We believe this will enhance levels of communication and improve patient outcomes while also increasing patient satisfaction. 

We hope it will increase staff retention – building a sustainable GP team for the future, with increased professional satisfaction driven by enhanced patient care and better workload management. 

  

How to get the most from ‘Direct-To-Your-Doctor’ 

‘Direct-To-Your-Doctor’ works differently from a traditional appointment model so please take some time to think about what this means for you and how best to use the system. 

If you wish to speak with your own GP, try calling on one of their routine working days (please refer to website for this information). While it will not always be possible to guarantee that your doctor is available, we will try to match you to the clinician best placed to help you. If you do not feel you need to be seen quickly, think about phoning the surgery on a day when it is more convenient to receive a call back from your GP and try to avoid our peak times which tend to be earlier in the week on Mondays and Tuesdays. 

If you have any particular time constraints, or a preferred number, to receive a call back please provide this information when contacting us – we will try to accommodate this wherever possible, but please try to contact us on a day that you can engage with your doctor if needed. 

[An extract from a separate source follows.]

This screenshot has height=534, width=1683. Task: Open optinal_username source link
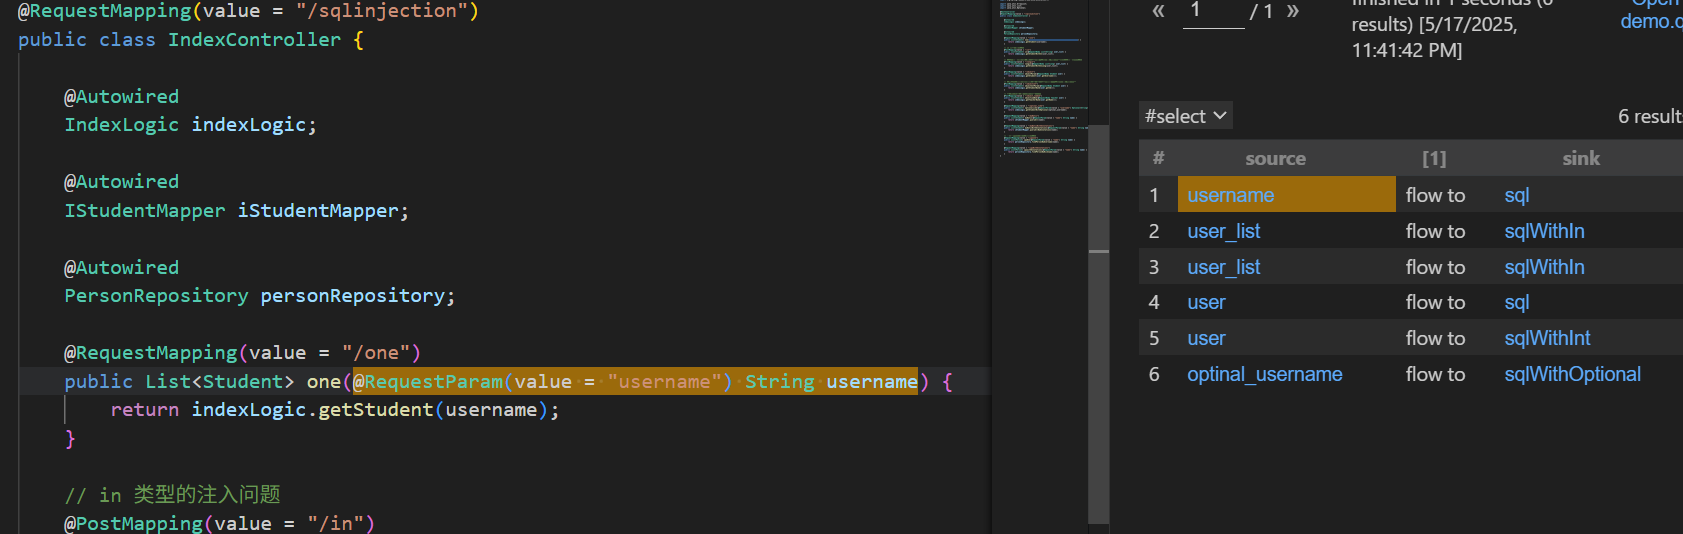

If you visit the surgery in person to book an appointment, for yourself or someone else, the receptionist cannot book you an appointment. We will ask you to provide details of your problem by completing a form, or suggest that you use the online option to submit your query, and your request will be handled by the GP team. 

  

Some Important Points 

‘Direct-To-Your-Doctor’ is about dealing with your health care needs more quickly, effectively and delivering a higher standard of patient care. In the past, the patients who were first through on the phone or turned up at the surgery could be the ones to get the earliest appointments regardless of whether they were the ones that needed them the most. In many cases, GP appointments are simply not required at all, but were booked and this impacted on wait times for others. High demand, with fixed limited capacity, means that these historic issues have resulted in long wait times. By adopting a ‘Direct-To-Your-Doctor’ system, GPs can ensure that patients who need to be seen more quickly are seen more quickly. GPs can also speed up the care pathway for any patient requiring tests prior to a face to face appointment, for those requiring review of medication or a pre-existing condition or for those with a straightforward diagnosis for which a prescription can be raised following a telephone consultation. 

‘Direct-To-Your-Doctor’ is about putting patients directly in touch with their doctor at the earliest opportunity, in order to deal with their clinical needs in the most effective way and according to clinical priority. With ‘Direct-To-Your-Doctor’ you get to communicate with the doctor on the day you contact the practice rather than having to wait a number of weeks to see your doctor face to face to discuss your health issues. 

  

Your doctor may offer you telephone advice, adjust your medication on the basis of a telephone consultation, or offer you a prescription following discussion of your symptoms. However, he or she will only do this where it is clinically safe to do so, based on the symptoms or condition that you have and with the benefit of full access to your clinical notes and medical history. 

There may be a small number of patients who cannot operate in this system, and we will work with you to agree arrangements that support equitable access to your GP. 

Nursing appointments will continue to operate with no changes to our current system. The majority of contact with our nursing team is co-ordinated by the practice through invitation for ongoing care or review. We hope the new system will enable more efficient working between the nursing and GP teams, co-ordinating care in the most appropriate way, at the right time.